Rob Price
Gutbrain Records
rob + gutbrain.com = email


2015 March 27 • Friday

Grace McCleen’s The Land of Decoration did not immediately grab me. First of all, I’m beyond tired of books that begin with quotations from other books. This has passed beyond pretension into triteness at this point. This book begins with a quote from the bible, one that explains the title. The title is itself explained in the book itself, so this addition is superfluous. Not a big deal, but it’s the kind of thing that will delay the drawing in of the reader if I am the reader.

The first part of the book is called “God’s Instrument”, the first chapter “The Empty Room”. The first line is “In the beginning there was an empty room, a little bit of space, a little bit of light, a little bit of time”. The echoes of Genesis continue for a bit and gradually the scene is set: a squalid industrial town, a narrator who is the ten-year-old daughter of a single father who is a devout member of a Christian sect who dedicate their lives to preparing for imminent Armageddon.

If I hadn’t been waiting a while for the subway on a Sunday night, I might not have stuck with this book. But I’m glad that I did. The Land of Decoration shares DNA with Carrie, Welcome to the Dollhouse and Joan of Arcadia but tells its own story. It’s hard to know how to take the voice of our narrator, Judith. It’s a story told by a waif, who doesn’t know as much as we know and expresses things very simply, directly, mildly, naively. It’s another device I’m a bit sick of but McCleen keeps the momentum going and the pace more or less perfect.

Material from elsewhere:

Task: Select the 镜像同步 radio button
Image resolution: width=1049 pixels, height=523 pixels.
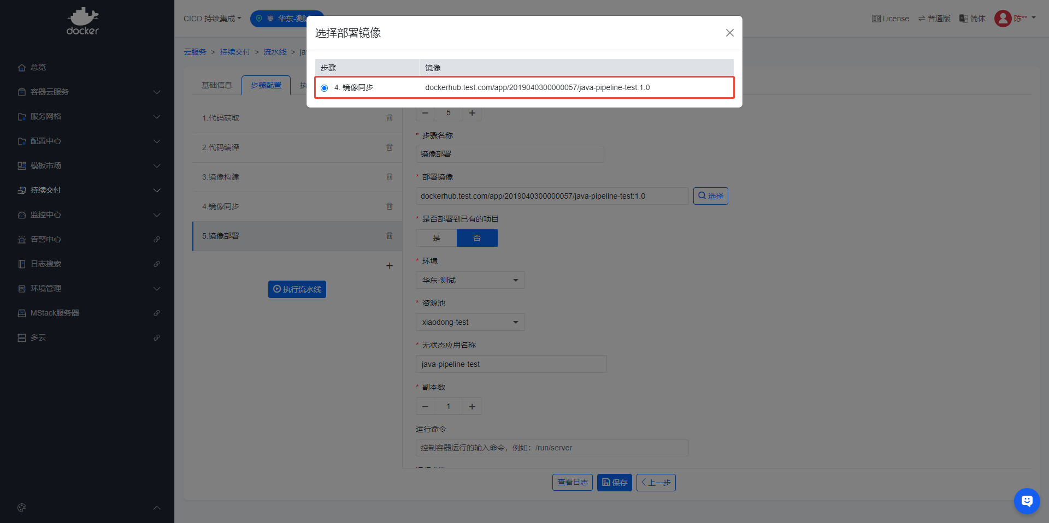Action: point(325,88)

Judith begins talking to God and performing miracles. Having made her own miniature world in her room, with the people and buildings crafted from rubbish, she finds that whatever she does in her fake world comes to pass in the real world. At first this seems like a great thing but it turns out to have unexpected and unpleasant consequences.

Slow subway service prompted me to start this book. Days later I was on the subway again and so caught up in it that I actually missed my stop!